- **EXERCISE GOAL**:
Report all lines of the data below that hold the word "name".
**** SOURCE MATERIAL ****
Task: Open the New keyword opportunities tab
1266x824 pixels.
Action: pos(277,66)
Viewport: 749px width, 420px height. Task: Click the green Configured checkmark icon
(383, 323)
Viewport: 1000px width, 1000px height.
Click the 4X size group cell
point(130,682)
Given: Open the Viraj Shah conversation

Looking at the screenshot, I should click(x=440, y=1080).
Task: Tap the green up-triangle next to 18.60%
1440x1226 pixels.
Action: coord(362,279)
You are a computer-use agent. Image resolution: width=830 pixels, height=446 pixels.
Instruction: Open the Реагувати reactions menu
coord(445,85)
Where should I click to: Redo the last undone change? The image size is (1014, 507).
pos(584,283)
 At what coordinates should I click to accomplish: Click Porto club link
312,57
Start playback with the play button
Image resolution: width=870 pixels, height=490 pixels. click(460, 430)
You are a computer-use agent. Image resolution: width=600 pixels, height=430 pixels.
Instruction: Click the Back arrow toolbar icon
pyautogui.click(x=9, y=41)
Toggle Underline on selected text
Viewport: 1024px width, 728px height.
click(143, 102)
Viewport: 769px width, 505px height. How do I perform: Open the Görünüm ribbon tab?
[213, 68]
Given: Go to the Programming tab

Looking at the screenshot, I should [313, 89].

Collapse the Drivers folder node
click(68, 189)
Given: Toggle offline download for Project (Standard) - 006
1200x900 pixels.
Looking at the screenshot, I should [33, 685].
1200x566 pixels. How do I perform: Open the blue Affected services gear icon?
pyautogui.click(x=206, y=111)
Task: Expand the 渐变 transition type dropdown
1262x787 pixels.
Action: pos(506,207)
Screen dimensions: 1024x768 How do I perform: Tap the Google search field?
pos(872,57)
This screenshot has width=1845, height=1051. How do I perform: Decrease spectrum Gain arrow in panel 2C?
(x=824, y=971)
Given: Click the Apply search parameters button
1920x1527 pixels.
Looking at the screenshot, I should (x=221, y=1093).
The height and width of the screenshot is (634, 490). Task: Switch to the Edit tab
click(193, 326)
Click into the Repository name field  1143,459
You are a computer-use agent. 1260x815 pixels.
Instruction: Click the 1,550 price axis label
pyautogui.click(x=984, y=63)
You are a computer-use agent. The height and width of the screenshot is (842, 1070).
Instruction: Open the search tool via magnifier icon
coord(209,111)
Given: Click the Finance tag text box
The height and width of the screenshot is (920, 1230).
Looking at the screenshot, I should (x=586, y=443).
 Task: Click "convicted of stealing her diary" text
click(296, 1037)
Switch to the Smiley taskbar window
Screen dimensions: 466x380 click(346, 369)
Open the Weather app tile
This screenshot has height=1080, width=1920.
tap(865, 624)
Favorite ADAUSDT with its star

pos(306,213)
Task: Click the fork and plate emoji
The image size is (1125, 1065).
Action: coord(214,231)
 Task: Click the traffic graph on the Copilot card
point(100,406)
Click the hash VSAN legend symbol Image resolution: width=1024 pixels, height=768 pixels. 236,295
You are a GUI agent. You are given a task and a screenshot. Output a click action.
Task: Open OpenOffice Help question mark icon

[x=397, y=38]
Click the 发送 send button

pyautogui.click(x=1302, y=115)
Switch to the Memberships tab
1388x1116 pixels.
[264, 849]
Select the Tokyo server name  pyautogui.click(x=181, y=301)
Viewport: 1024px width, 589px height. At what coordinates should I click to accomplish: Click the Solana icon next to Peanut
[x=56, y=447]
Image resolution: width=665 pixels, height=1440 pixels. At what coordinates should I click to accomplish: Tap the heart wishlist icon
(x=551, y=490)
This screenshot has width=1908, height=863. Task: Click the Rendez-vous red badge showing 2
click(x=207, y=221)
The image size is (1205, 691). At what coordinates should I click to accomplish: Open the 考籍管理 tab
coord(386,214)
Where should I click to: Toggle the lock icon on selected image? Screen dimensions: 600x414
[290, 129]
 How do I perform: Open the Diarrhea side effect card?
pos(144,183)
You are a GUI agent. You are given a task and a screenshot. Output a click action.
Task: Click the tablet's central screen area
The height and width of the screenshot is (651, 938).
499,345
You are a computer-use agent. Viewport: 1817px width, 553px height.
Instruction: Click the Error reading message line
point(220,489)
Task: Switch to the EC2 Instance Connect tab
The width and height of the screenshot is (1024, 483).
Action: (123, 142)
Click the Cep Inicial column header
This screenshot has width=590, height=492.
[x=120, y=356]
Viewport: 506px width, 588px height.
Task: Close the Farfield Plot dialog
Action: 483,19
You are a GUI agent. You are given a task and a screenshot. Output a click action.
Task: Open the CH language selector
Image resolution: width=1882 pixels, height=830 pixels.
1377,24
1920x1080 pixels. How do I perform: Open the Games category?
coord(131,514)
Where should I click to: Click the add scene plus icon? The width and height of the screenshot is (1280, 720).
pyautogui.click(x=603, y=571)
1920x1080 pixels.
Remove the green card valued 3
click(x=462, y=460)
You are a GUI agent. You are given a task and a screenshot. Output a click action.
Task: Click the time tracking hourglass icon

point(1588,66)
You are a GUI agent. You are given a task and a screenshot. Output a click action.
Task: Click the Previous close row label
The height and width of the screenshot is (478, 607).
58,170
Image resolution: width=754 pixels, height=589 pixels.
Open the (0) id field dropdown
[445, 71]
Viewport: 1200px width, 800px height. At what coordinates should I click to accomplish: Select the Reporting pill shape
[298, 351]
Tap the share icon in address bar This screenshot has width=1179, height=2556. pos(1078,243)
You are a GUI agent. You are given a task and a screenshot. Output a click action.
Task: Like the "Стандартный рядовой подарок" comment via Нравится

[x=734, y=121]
****
- **YOUR SOLUTION**:
Click into the Repository name field  1143,459
Select the Tokyo server name  pyautogui.click(x=181, y=301)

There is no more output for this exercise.